EXERCISE DETAILS — Set out all of the rows below as a numbered list, leaving out any blank lines.

───── INPUT FOR THIS TASK ─────

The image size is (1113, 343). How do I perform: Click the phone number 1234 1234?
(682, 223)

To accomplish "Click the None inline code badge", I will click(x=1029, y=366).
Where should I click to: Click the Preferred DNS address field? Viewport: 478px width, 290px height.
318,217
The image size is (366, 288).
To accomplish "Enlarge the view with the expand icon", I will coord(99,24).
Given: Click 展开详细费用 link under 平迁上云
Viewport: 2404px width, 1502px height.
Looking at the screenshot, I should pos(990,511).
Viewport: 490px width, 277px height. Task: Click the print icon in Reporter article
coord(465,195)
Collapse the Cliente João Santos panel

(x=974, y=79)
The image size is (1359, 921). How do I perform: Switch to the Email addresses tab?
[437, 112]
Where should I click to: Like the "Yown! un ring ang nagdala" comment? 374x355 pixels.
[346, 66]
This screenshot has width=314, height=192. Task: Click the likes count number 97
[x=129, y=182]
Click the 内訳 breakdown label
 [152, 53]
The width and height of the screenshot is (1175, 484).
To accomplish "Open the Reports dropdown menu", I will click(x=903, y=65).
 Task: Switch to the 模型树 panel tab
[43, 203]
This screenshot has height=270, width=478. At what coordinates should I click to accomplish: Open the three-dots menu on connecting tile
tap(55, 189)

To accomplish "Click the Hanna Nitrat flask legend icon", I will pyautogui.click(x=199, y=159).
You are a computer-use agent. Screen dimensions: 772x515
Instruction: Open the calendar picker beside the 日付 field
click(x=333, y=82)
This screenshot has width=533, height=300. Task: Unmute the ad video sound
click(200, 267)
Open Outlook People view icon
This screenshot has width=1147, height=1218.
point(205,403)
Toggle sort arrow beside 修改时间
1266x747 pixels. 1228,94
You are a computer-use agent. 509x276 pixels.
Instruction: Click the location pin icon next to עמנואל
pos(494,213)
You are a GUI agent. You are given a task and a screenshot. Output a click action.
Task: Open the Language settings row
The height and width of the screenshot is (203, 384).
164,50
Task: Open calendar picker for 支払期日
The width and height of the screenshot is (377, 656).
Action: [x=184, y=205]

─────

RESULT OF THE EXERCISE —
1. The image size is (1113, 343). How do I perform: Click the phone number 1234 1234?
2. (682, 223)
3. To accomplish "Click the None inline code badge", I will click(x=1029, y=366).
4. Where should I click to: Click the Preferred DNS address field? Viewport: 478px width, 290px height.
5. 318,217
6. The image size is (366, 288).
7. To accomplish "Enlarge the view with the expand icon", I will coord(99,24).
8. Given: Click 展开详细费用 link under 平迁上云
9. Viewport: 2404px width, 1502px height.
10. Looking at the screenshot, I should pos(990,511).
11. Viewport: 490px width, 277px height. Task: Click the print icon in Reporter article
12. coord(465,195)
13. Collapse the Cliente João Santos panel
14. (x=974, y=79)
15. The image size is (1359, 921). How do I perform: Switch to the Email addresses tab?
16. [437, 112]
17. Where should I click to: Like the "Yown! un ring ang nagdala" comment? 374x355 pixels.
18. [346, 66]
19. This screenshot has width=314, height=192. Task: Click the likes count number 97
20. [x=129, y=182]
21. Click the 内訳 breakdown label
22.  [152, 53]
23. The width and height of the screenshot is (1175, 484).
24. To accomplish "Open the Reports dropdown menu", I will click(x=903, y=65).
25.  Task: Switch to the 模型树 panel tab
26. [43, 203]
27. This screenshot has height=270, width=478. At what coordinates should I click to accomplish: Open the three-dots menu on connecting tile
28. tap(55, 189)
29. To accomplish "Click the Hanna Nitrat flask legend icon", I will pyautogui.click(x=199, y=159).
30. You are a computer-use agent. Screen dimensions: 772x515
31. Instruction: Open the calendar picker beside the 日付 field
32. click(x=333, y=82)
33. This screenshot has width=533, height=300. Task: Unmute the ad video sound
34. click(200, 267)
35. Open Outlook People view icon
36. This screenshot has width=1147, height=1218.
37. point(205,403)
38. Toggle sort arrow beside 修改时间
39. 1266x747 pixels. 1228,94
40. You are a computer-use agent. 509x276 pixels.
41. Instruction: Click the location pin icon next to עמנואל
42. pos(494,213)
43. You are a GUI agent. You are given a task and a screenshot. Output a click action.
44. Task: Open the Language settings row
45. The height and width of the screenshot is (203, 384).
46. 164,50
47. Task: Open calendar picker for 支払期日
48. The width and height of the screenshot is (377, 656).
49. Action: [x=184, y=205]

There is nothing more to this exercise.